*Work to complete*.
Copy every line of the entries that has the string "computer" in it.

*** The records ***

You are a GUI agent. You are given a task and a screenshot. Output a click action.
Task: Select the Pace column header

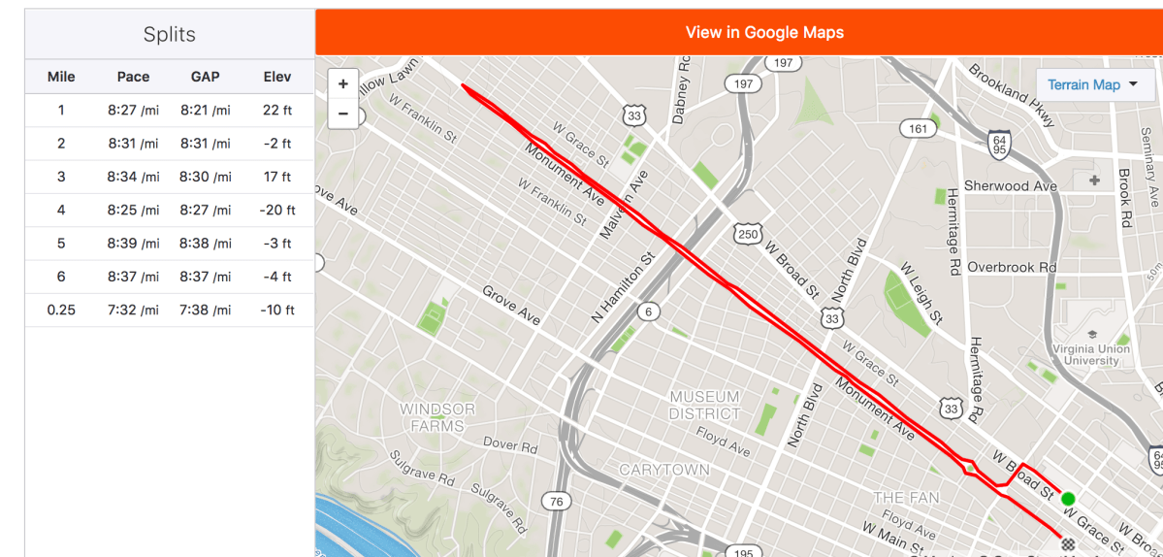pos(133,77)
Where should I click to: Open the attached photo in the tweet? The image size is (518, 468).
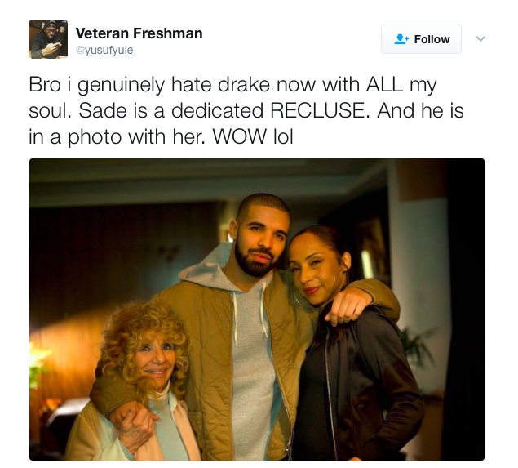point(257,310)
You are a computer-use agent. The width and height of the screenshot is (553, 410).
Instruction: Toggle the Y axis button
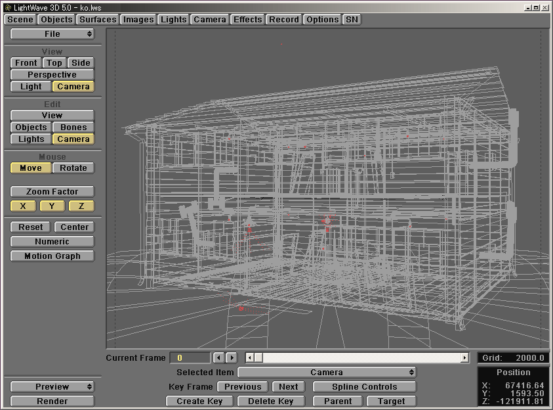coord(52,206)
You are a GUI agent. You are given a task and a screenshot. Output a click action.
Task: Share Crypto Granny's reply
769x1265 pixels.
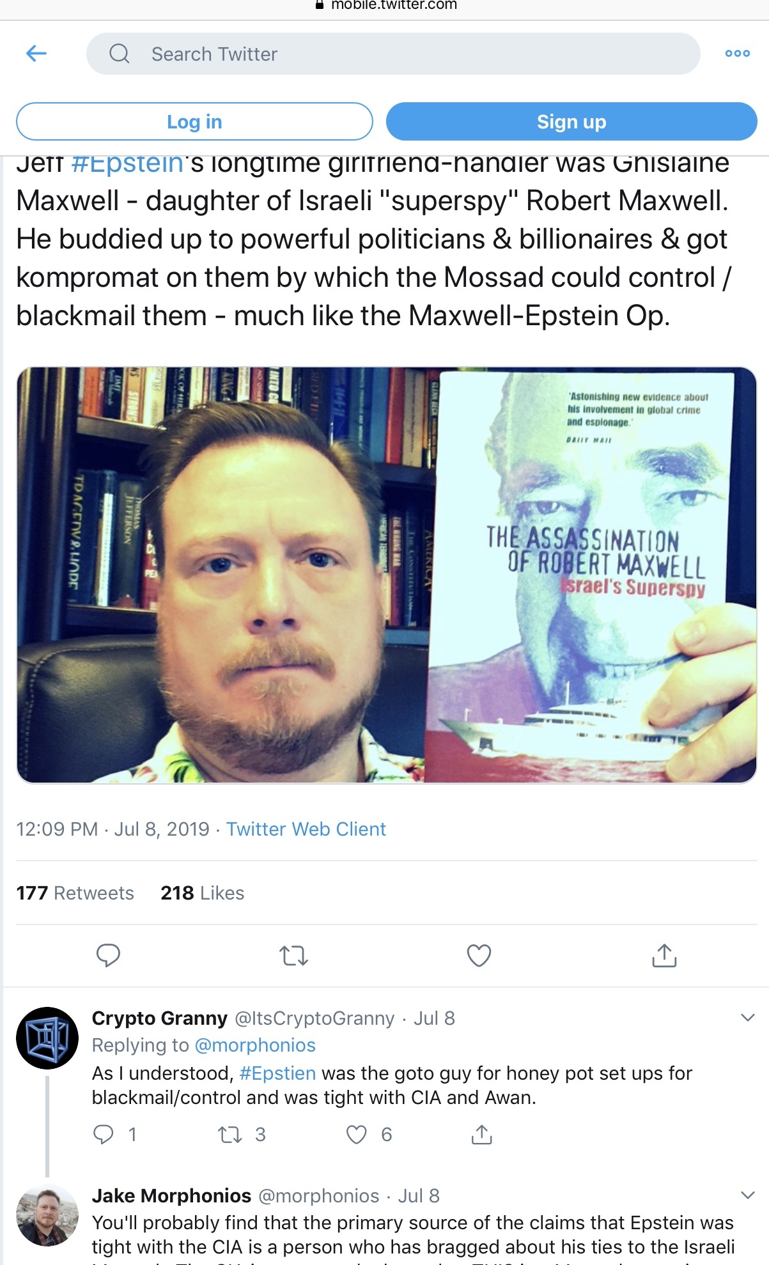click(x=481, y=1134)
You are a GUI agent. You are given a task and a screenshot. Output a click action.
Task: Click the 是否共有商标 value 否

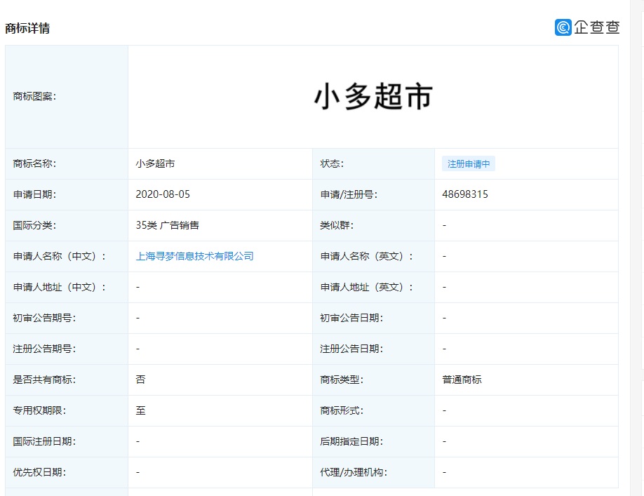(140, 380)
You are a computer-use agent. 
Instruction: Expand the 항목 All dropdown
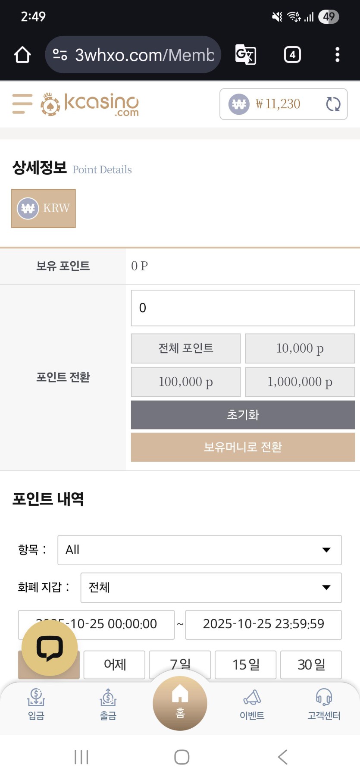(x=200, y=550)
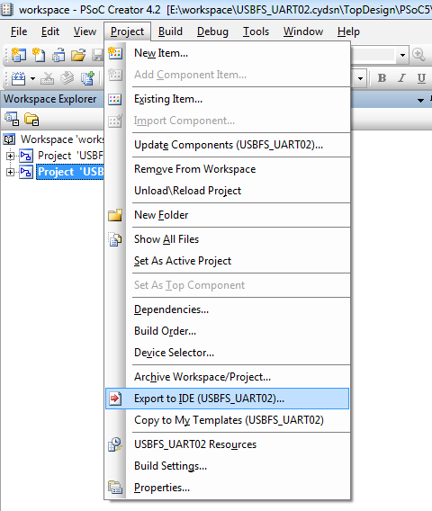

*** End of The records ***
*** The records ***

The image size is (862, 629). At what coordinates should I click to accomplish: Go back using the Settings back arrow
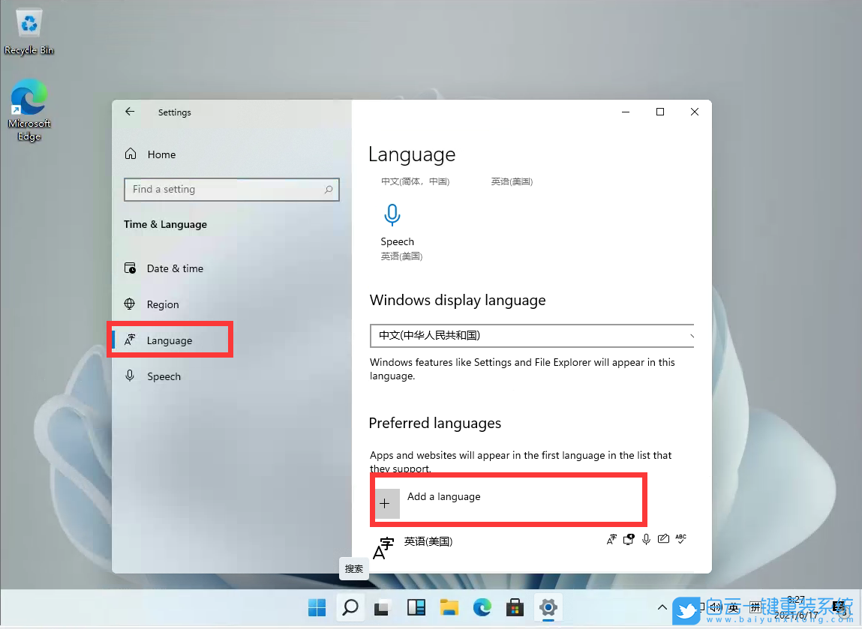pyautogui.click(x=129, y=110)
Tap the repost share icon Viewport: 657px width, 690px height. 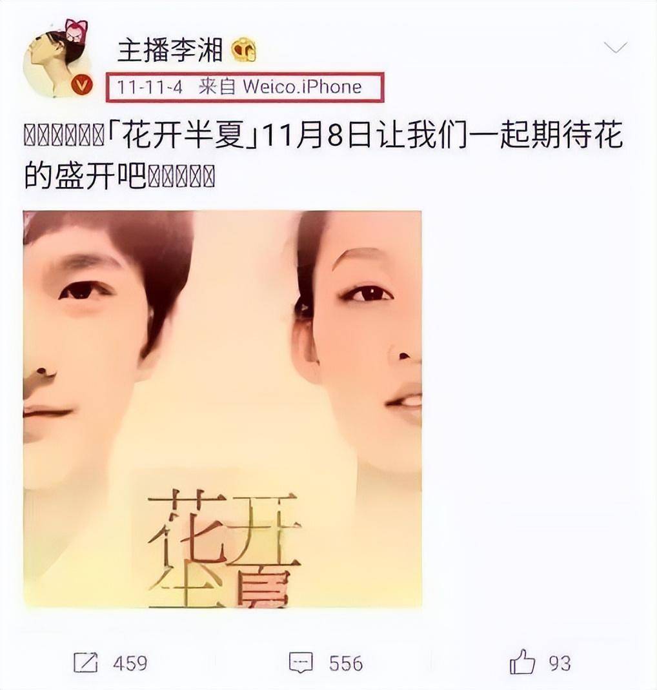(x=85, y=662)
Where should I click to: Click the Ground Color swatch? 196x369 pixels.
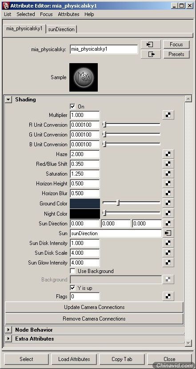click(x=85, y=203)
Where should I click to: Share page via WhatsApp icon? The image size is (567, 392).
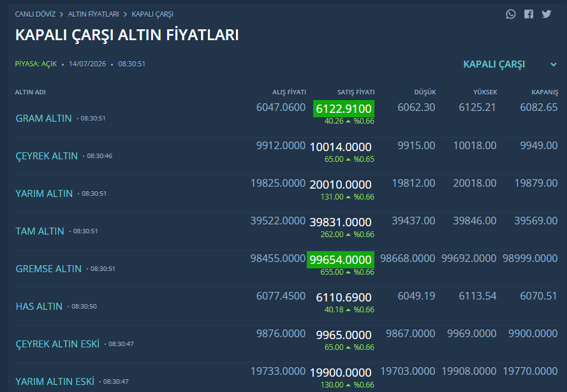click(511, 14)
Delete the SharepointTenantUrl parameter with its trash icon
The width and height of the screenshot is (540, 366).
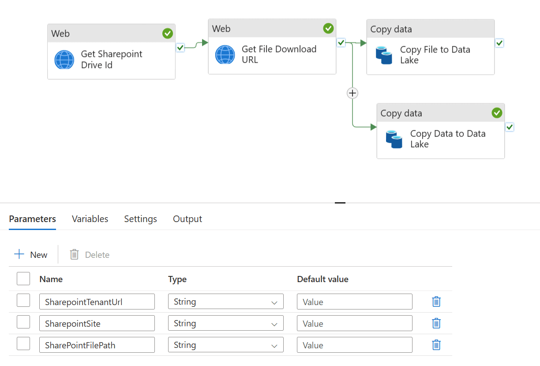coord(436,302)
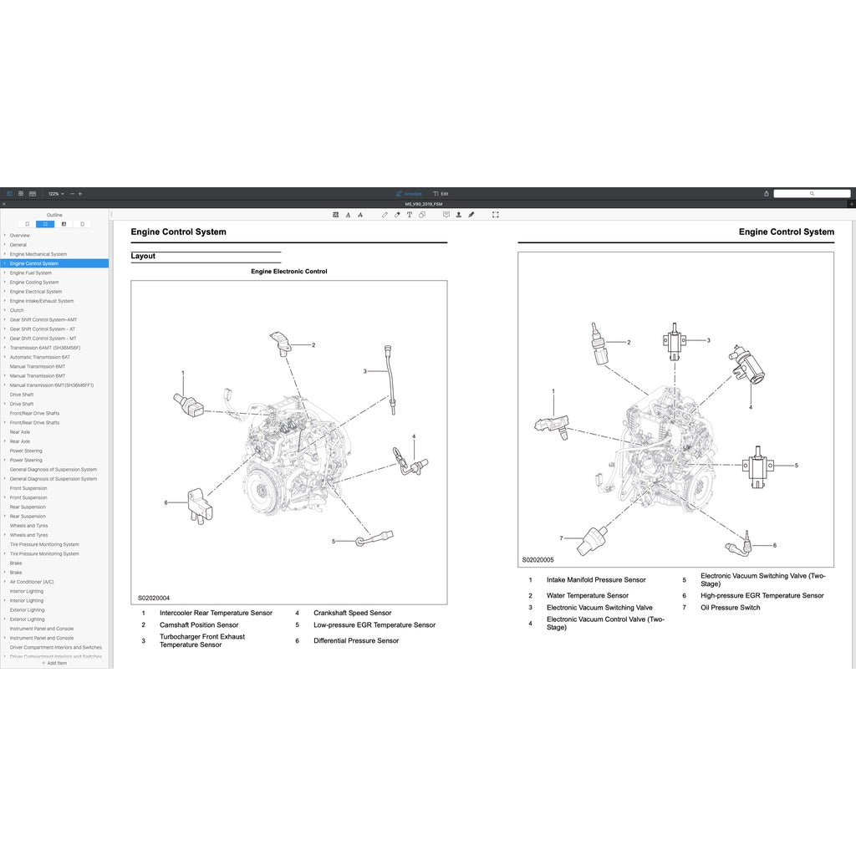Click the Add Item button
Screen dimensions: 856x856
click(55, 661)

*** End of The records ***

*Output below*.
You are a computer-use agent. The width and height of the screenshot is (553, 410).
You are a computer-use agent. 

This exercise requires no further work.